++++ Excerpted text ++++

Bladder Times

Let me first report, with something bordering on joy, that this has been a good bladder day. Close on the heels of which I must admit that it is, as always, a bad Apple Dictate day. The word in the above line, bladder, being first recognized by the supposed voice recognition engine as “latter.” As in the latter day Saints. Which go marching in, or probably not, because those marchers are distinctly not white, and the latter day variety distantly are. And incredibly, there was yet another voice recognition error, the bladder being ultimately changed to blatter. Not a word I even use very much. But I digress.

Speaking of words, did you know that an immensely educated person can be expected to have access to almost 700,000 words? And the more ordinary guy can lay his mental hands on like about 350,000 words. But the typical Hebrew speaker wandering around Judea, say, 2000 or 3000 years ago, had access to about 7000 words. What does this mean? It means today there is a global cottage industry in Torah study. I mean, it was built-in, wasn’t it? Almost designed to linguistically fail. Or more accurately, to demand endless interpretation, re-interpretation and so on.

As for the bladder, hard to say why I’m feeling a little better about it. It may be that I am discovering that the Kegel exercises really do help with the opposite of their apparent purpose, i.e., relaxing the whole thing. Which definitely helps with relaxing me. Nothing like feeling that one’s body is going even further out of neuromuscular control to pop a little too much adrenaline into the system.

And speaking of adrenaline, I just looked at a picture of Jane babysitting, if that is the word, two of her three grandsons, the three year old and the five year old (I think). And there is an honest reason for the confusion, because the little kids are growing so fast that I really am losing track. Anyway, there they are, dressed in various Marvel comic costumes and doing battle with each other using plastic swords. And there is Jane’s voice in the background urging “gentle, gentle.” Which is absolutely splendid, but little boys have a testosterone shield that blocks out such words. As soon as she is out of sight they will resume combat, I swear. But that’s another story.

The bladder news. I mean, when you think about it, that could be the title of a publication. Why not? Bladder News and World Report. OK, anyway, I followed through. Despite my fear that the 76-year-old urine bag was about to spring a major leak, well, somehow, it’s held its structural integrity throughout the day. And here I am, living proof. In the absolute peak of urinary health. Life is good.

++++ Data records ++++

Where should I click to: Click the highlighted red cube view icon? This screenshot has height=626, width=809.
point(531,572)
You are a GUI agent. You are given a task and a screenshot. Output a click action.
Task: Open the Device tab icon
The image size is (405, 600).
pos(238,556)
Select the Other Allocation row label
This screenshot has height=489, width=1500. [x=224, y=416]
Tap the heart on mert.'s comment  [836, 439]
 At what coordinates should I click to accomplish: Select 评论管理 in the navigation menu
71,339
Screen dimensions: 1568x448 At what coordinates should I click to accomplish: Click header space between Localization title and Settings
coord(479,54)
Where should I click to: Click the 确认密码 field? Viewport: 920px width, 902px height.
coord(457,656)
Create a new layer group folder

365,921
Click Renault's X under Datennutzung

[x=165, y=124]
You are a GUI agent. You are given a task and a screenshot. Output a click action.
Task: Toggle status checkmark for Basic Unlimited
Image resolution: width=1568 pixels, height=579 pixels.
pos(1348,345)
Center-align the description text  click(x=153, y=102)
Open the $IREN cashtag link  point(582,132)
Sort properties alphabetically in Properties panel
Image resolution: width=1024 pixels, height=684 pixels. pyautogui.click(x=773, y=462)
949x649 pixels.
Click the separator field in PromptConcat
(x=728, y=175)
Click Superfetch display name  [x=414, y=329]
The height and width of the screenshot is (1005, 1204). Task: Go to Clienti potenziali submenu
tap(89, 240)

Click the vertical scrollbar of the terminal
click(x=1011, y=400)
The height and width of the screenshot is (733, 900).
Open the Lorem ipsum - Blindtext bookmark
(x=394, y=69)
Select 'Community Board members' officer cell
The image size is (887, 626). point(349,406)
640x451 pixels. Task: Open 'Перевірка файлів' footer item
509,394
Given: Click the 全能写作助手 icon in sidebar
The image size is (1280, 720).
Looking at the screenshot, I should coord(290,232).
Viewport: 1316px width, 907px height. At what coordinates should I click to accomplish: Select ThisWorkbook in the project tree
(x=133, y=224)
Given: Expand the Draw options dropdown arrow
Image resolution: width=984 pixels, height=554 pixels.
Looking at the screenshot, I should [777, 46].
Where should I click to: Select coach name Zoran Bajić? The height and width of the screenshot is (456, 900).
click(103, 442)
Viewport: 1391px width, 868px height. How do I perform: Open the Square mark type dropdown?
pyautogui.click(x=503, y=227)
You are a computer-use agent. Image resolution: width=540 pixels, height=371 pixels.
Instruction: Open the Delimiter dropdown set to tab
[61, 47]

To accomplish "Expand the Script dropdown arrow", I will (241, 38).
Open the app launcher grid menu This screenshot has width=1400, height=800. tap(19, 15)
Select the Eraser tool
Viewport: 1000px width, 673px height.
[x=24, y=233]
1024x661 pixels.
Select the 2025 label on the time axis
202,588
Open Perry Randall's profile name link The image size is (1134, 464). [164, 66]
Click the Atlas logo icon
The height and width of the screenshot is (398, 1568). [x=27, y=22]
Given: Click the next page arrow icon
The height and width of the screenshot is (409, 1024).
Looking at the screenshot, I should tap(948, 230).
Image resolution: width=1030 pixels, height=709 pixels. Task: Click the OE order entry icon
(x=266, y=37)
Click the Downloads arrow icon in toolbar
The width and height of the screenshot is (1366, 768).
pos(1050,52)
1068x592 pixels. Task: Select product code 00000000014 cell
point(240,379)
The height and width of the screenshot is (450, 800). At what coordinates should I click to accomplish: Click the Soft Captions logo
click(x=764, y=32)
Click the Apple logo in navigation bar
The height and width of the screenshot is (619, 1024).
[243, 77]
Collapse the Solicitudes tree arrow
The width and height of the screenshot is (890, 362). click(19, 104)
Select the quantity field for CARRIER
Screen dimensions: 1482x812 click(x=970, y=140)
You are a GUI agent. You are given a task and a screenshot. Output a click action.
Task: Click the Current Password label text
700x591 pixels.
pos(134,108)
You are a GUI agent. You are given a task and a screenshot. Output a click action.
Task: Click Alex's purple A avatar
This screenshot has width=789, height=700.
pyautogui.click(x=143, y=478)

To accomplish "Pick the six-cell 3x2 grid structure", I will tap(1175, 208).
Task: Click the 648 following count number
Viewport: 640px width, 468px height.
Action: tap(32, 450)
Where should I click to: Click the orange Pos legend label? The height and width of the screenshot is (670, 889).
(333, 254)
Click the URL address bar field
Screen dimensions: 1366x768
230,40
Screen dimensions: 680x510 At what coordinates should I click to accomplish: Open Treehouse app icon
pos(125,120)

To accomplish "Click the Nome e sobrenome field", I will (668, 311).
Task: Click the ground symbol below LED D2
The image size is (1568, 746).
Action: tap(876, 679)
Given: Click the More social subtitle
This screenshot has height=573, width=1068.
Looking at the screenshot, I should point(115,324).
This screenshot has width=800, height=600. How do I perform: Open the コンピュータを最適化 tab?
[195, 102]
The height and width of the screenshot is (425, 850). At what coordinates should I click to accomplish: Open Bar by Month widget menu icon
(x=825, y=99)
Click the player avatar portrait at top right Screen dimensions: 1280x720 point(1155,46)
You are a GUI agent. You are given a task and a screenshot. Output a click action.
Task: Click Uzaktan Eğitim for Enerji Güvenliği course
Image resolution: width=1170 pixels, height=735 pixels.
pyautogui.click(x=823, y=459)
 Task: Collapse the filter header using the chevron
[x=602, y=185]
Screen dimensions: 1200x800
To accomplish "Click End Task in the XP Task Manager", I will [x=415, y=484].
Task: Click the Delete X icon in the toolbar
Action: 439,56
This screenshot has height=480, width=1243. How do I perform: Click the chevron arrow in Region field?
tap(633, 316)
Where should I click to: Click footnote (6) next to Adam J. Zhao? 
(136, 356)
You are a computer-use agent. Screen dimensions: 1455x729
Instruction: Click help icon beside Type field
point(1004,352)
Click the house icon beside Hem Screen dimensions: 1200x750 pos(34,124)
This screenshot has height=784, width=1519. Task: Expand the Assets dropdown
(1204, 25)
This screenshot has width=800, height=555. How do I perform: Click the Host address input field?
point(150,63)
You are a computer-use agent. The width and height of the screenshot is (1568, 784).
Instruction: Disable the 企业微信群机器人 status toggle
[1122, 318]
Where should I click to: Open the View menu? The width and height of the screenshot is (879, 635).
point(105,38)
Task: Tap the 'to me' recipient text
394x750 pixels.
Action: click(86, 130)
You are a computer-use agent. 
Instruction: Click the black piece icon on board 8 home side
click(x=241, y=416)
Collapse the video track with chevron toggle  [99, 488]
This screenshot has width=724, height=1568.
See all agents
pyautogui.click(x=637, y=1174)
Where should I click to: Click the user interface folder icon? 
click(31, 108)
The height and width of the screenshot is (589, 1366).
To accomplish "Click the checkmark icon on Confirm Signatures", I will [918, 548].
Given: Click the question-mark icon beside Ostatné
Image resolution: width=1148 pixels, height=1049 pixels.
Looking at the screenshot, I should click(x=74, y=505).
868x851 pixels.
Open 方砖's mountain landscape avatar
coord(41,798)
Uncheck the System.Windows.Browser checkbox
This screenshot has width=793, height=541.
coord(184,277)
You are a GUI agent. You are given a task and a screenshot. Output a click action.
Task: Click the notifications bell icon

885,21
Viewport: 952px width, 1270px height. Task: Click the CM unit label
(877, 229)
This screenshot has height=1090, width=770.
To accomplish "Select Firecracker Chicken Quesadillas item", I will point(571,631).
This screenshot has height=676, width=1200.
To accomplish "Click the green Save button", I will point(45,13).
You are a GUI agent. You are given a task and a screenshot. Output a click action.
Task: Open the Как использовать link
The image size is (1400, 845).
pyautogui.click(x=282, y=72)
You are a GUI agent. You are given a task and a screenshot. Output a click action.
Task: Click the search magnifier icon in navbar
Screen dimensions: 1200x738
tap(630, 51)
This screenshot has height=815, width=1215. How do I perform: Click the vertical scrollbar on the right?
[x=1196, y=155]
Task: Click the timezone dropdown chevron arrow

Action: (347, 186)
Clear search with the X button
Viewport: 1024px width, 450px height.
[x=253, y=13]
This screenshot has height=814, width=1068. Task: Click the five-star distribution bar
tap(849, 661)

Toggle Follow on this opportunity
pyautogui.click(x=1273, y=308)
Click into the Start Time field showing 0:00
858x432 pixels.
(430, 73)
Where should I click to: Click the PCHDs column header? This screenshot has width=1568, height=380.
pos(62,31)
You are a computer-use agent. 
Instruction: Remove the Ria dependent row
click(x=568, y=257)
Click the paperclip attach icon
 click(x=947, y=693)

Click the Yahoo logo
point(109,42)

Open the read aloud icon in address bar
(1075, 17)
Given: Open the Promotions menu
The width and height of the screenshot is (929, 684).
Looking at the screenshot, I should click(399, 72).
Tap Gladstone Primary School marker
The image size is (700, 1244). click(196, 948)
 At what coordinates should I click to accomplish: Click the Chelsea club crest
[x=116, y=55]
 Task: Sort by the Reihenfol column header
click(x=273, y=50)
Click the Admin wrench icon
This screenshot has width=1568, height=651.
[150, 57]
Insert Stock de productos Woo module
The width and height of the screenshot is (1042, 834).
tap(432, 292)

++++

→ Actions to take
1) In Bladder Times, about how many words did a typical Hebrew speaker in Judea 2000 or 3000 years ago have access to?
2) Could you put this sentence from Bladder Times into Spanish: "As soon as she is out of sight they will resume combat, I swear."
3) Can you carry Bladder Times on from its final line with a few more paragraphs in the same voice?

→ Your written answers
1) About 7000 words.

2) En cuanto ella se pierda de vista, reanudarán el combate, lo juro.

3)
My half a year at Rancho Los Amigos Hospital, Downey, California, was thought to be safely in the past. And now it has whipped around, time travel style, into the future. It looks like I may have to fly down there. And somehow, this is OK. Kaiser, my local health provider, seems baffled by, and incapable of, treating my condition, whatever it is. So might as well go back to the source. Rancho now calls itself a “national center.” For exactly what, being unclear,

It was such a relief to hobble out the door of that hospital In December, 1968. I went down the hallway, tilting and lurching, crutch clicking, toward the glass doors at the end of the hallway, and my father’s waiting Toyota. I had rolled in there on a gurney in early July. I had walked out, limping however badly, and making neuromuscular news. Such things never happened. But I had had a bit of luck. The night I was rolled into the student hospital at Berkeley, a neurosurgeon happened to be wandering out. And a nurse grabbed him. He gave me cortisone. These days, it’s standard practice. Everyone knows that the injured spinal cord swells within the spinal canal, further injuring itself. But no one knew this then, except a handful of people. Like this neurosurgeon.

Anyway, I hobbled out of the hospital in Los Angeles, or more precisely, Downey, conscious that 60 guys in wheelchairs were watching. None of them got out of the wheelchairs. Ever. And all of them are, by now, almost certainly dead. And going back there? Why not? They healed me once. Maybe they can heal me again.